Sample size calculation

The primary outcome of this study is the mean difference in NRS scores for BC between the baseline and the endpoint. Sample size calculations will be based on a previous neuroimaging study of acupuncture in BC [41], which reported mean differences in NRS scores of -1.74 ± 1.543 for the acupuncture group and -0.66 ± 0.986 for the sham acupuncture group. Accordingly, a total of 76 patients will be calculated using a 2-sided test with a 5% significance level and 90% power. To account for a 10% dropout rate, this trial will ultimately enroll 86 patients.

Statistical analysis

The independent samples t-test or Wilcoxon rank-sum test will be used to analyze continuous variables in the demographic characteristics of the two groups, based on their normality. Categorical variables in the demographic characteristics will be analyzed using chi-squared or Fisher's exact tests. If there is a significant difference in demographic characteristics such as age, gender, and family history, they will be included as covariates in the efficacy analysis. The analysis will include all randomized BC patients based on the intention-to-treat (ITT) principle. Subgroup and sensitivity analyses may also be performed.

The change of pain intensity from baseline to 30 min after acupuncture will be analyzed by using analysis of covariance with acupuncture group and sham acupuncture treatment as factors and baseline pain intensity as a covariate. Repeated measures ANOVA will be used to assess the difference in the secondary outcomes at different time points. The degree of patients’ expectations and satisfaction with acupuncture will be evaluated using linear regression.

Discussion

BC is one of the 64 diseases that are suitable for acupuncture treatment, as recommended by the World Health Organization [42]. The studies of acupuncture treatment for BC have reported that acupuncture has play therapeutic effect on BC [43,44,45,46]. However, the quality of evidence supporting the use of acupuncture for BC is limited due to methodological limitations. Furthermore, some studies have shown that sham acupuncture, such as needle insertion into wrong or non-points, or superficial needling at non-points, may produce efficacious results [47, 48]. Therefore, it is necessary to use non-penetrating needling as the control group to produce a smaller, nonspecific effect [49].
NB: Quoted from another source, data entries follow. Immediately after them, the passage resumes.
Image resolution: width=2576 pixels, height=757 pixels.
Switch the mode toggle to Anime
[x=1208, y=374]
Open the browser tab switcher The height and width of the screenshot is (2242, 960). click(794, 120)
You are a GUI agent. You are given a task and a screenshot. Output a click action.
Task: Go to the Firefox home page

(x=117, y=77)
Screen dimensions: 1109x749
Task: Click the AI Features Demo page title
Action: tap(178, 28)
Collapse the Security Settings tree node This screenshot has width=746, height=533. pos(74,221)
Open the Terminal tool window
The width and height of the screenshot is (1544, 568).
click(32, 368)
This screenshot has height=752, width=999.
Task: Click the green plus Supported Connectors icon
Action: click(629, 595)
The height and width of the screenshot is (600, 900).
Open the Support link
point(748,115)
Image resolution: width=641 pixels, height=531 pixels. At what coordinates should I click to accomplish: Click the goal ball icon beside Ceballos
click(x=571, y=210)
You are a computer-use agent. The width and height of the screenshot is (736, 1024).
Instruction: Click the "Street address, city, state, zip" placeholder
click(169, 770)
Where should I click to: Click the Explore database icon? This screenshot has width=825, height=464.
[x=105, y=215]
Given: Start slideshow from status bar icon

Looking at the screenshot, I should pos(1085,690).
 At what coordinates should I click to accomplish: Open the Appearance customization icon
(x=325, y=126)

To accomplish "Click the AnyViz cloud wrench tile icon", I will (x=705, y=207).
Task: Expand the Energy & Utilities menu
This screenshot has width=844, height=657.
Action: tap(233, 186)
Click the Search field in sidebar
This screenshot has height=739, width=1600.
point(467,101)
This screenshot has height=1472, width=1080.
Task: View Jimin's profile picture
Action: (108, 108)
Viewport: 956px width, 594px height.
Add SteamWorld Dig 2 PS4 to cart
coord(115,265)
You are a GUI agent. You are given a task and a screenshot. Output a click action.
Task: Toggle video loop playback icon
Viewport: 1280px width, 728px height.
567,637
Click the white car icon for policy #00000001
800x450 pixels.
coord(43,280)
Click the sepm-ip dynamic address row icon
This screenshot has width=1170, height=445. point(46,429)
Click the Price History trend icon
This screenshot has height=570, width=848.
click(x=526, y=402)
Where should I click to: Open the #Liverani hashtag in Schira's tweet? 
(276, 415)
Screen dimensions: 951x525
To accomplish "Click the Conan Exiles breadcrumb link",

Several clinical studies have proposed that acupuncture on GB34 could significantly improve the symptoms of patients with BC [50, 51]. Furthermore, GB34 is located on the lower limbs of the patient, making it difficult for them to observe the treatment procedure and needle site while in a supine position. Therefore, the selection of acupoints is likely to increase the likelihood of patient-blinding.

In this trial, there are several limitations that need to be acknowledged. Firstly, blinding of acupuncturists is not possible due to the unique nature of acupuncture procedures. Secondly, the small sample size may lead to inconclusive results. Finally, there is a potential for a relatively high dropout rate in the sham acupuncture group.

To summarize, this trial aims to investigate the efficacy and safety of acupuncture in relieving pain and pain-related symptoms in patients with BC by controlling the quality of acupuncturist’s operation and implementing assignment blinding. The results of this trial are expected to provide an alternative treatment option for patients with BC and contribute to the development of guideline recommendations.

Trial status

The trial is currently recruiting participants. The first subject has not been recruited so far and the investigators are still collecting.